What you have to do = What lines of the material below hold the string "agent"? Copy them out.

Input material =
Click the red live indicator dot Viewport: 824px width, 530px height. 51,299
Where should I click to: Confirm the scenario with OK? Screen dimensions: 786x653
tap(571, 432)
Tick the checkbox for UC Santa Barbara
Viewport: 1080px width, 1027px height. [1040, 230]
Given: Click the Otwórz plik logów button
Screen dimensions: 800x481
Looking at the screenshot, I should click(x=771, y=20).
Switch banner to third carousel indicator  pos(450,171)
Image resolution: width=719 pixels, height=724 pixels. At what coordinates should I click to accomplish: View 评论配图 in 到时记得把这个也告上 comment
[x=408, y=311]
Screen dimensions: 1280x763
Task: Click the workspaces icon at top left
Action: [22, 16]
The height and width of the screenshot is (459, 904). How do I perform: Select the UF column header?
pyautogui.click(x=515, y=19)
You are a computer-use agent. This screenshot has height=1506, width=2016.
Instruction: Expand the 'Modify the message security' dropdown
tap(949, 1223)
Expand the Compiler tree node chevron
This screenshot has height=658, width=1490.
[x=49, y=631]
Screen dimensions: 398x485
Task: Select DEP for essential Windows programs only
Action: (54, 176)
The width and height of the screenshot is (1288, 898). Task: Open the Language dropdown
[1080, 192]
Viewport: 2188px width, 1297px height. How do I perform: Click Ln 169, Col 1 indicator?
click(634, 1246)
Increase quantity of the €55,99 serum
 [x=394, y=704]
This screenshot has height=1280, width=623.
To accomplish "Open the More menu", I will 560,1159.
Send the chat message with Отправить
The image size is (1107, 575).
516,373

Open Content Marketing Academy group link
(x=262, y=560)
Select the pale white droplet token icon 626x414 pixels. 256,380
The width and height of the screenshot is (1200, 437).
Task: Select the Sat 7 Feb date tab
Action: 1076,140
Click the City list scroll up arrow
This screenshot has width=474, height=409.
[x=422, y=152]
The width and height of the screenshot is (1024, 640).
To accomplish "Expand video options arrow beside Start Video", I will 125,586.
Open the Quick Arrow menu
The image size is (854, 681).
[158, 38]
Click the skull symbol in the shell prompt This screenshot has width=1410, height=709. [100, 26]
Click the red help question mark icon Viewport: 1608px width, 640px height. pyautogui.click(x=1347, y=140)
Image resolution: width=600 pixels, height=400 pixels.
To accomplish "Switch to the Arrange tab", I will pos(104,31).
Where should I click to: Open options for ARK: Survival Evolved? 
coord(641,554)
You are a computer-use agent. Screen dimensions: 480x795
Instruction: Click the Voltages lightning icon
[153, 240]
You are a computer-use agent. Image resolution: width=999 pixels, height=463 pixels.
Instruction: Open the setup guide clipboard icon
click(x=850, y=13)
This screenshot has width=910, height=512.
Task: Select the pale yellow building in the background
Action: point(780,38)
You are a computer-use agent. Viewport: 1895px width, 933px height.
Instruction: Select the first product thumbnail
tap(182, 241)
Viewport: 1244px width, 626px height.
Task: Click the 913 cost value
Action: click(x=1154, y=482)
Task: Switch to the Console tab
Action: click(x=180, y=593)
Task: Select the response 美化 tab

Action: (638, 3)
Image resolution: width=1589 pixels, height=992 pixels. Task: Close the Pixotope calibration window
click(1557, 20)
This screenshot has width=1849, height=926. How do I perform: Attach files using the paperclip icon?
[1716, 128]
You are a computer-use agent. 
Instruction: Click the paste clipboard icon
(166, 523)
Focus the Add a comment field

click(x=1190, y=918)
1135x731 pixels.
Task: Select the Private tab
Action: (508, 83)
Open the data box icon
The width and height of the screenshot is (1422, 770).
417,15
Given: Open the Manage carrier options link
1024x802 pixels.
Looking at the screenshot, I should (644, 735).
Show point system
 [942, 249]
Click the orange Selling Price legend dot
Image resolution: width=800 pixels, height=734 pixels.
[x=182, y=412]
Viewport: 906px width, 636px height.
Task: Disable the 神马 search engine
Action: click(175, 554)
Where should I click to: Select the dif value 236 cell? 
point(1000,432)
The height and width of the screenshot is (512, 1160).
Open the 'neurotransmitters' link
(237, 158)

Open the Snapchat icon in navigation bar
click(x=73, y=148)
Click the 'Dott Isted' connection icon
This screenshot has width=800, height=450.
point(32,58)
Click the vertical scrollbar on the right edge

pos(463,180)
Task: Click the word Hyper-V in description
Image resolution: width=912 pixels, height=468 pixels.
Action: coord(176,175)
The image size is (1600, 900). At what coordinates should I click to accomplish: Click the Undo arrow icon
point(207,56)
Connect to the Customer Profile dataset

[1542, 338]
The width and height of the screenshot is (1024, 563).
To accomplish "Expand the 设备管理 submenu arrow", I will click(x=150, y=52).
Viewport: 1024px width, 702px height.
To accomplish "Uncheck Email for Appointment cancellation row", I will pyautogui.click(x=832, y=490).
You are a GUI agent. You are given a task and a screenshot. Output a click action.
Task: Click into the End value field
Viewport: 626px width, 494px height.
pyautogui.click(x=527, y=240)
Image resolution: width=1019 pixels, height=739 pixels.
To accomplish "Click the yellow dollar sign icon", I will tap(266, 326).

Answer section =
You are a computer-use agent. This screenshot has height=1506, width=2016.
You are a computer-use agent. Screen dimensions: 480x795
You are a computer-use agent. Image resolution: width=999 pixels, height=463 pixels.
You are a computer-use agent. Viewport: 1895px width, 933px height.
You are a computer-use agent. 
You are a GUI agent. You are given a task and a screenshot. Output a click action.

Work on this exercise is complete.